Crise du transport TIR, blocage des camions sur les routes espagnoles, formation, manque de compétitivité de la logistique… le patron du groupe FTA et président de l’OEA donne son avis sur les grands problèmes qui menacent le secteur du transport et de la logistique au Maroc.

Comment évaluez-vous le besoin de l’Espagne de recruter 26000 chauffeurs de camions marocains? N’est-ce pas un grave problème pour le secteur du transport TIR national?

La forte demande pour des ressources humaines qualifiées est devenue un enjeu mondial, dans le secteur du transport et la logistique, cette pénurie est aggravée par des facteurs conjoncturels et structurels comme la guerre en Ukraine qui a privé l’Europe d’un nombre important de chauffeurs des pays de l’Est, le manque d’attractivité du métier participe également à cette tension que connaît le marché de travail. Les entreprises marocaines du TIR ont fortement investis dans la formation de leurs charffeurs et ont supporté les coûts cachés de leur apprentissage, il est donc tout à fait légitime qu’elles voient d’un mauvais œil toute tentative de détournement de cette main d’œuvre.

Quelle a été votre réaction et surtout votre réponse au ministère de la tutelle concernant cette affaire?

L’ensemble des professionnels du TIR ont exprimé leurs craintes sur ce sujet, si la satisfaction de ce besoin en chauffeurs, pour un pays partenaire comme l’Espagne, se fait dans une logique gagnant-gagnant nous ne sommes pas contre mais nous y serons plutôt favorables.
A notre avis, il faut prioriser le recrutement des jeunes chauffeurs sans emploi, ceci leur permettra une première expérience professionnelle et un perfectionnement de leur apprentissage. Le risque de voir cette opération de recrutement cibler plutôt les chauffeurs expérimentés va être contre-productif et va causer beaucoup de dégâts au secteur du TIR au national.

Le secteur fait également face à de grands ennuis sur les routes espagnoles à cause du blocage effectué durant plusieurs semaines par les agriculteurs. Peut-on déjà estimer les pertes coté marocain aussi bien pour les entreprises qui exportent que pour les transporteurs ?

La campagne agricole cette année a été fortement impactée par les conditions météorologiques défavorables, les manifestations des agriculteurs en Europe qui ont dégradé plusieurs chargements de produits agricoles marocains n’ont pas arrangés les choses, on peut dire que le secteur du TIR frigorifique vit une année très difficile et que des mesures doivent être entreprises pour aider les opérateurs du secteur à dépasser ces difficultés.

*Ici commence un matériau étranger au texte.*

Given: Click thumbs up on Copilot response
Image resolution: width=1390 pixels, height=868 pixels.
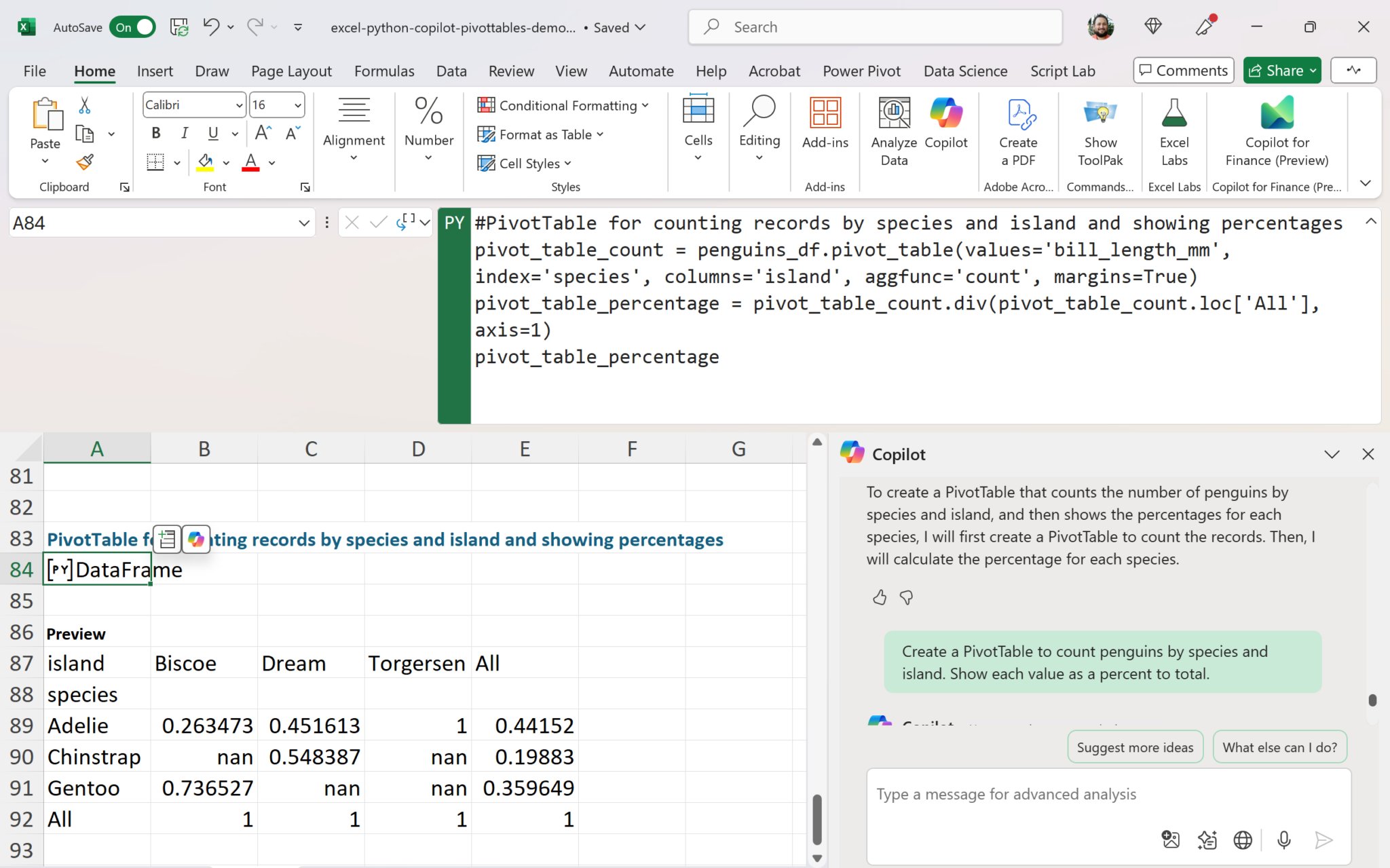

A votre avis comment doit réagir le gouvernement marocain pour que ce genre de situations cessent d’exister ou au moins diminuer drastiquement ?

La réforme du secteur du TIR est annoncée depuis longtemps mais sans jamais voir le jour, aujourd’hui il est plus que temps qu’un véritable contrat-programme soit élaboré et mis en œuvre dans le cadre d’un partenariat public privé.

Avez-vous donné des propositions dans ce sens?

Nous avons comme professionnels transmis des propositions concrètes à la tutelle concernant la mise à niveau du secteur, sa digitalisation et le renforcement de sa compétitivité. Il y a de réelles opportunités d’investissement et de création d’emplois dans le secteur du TIR si une véritable politique volontariste est engagée par les pouvoirs publics.

Dans les rencontres que vous organisez au sein du Club OEA, vous évoquez les principaux problèmes auxquels font face les entreprises marocaines exportatrices. Quels sont à votre avis les entraves auxquelles font face ces entreprises et qu’il faudrait rapidement résoudre ?

Les entreprises exportatrices pointent surtout du doigt le manque de compétitivité de la logistique, si des efforts importants ont été consentis ces des dernières années malheureusement nous n’avons pas pu suivre le rythme de croissance de nos exportations qui ont évolué plus rapidement, si des réformes majeures dans le secteur logistique ne sont pas entamées rapidement nous allons au devant de graves difficultés. Il faut que l’ensemble des acteurs publics et privés se mettent à table pour discuter des solutions plutôt que de pointer les problèmes, au sein du Club OEA du Maroc nous avons toujours plaider pour une Taskforce logistique public privé.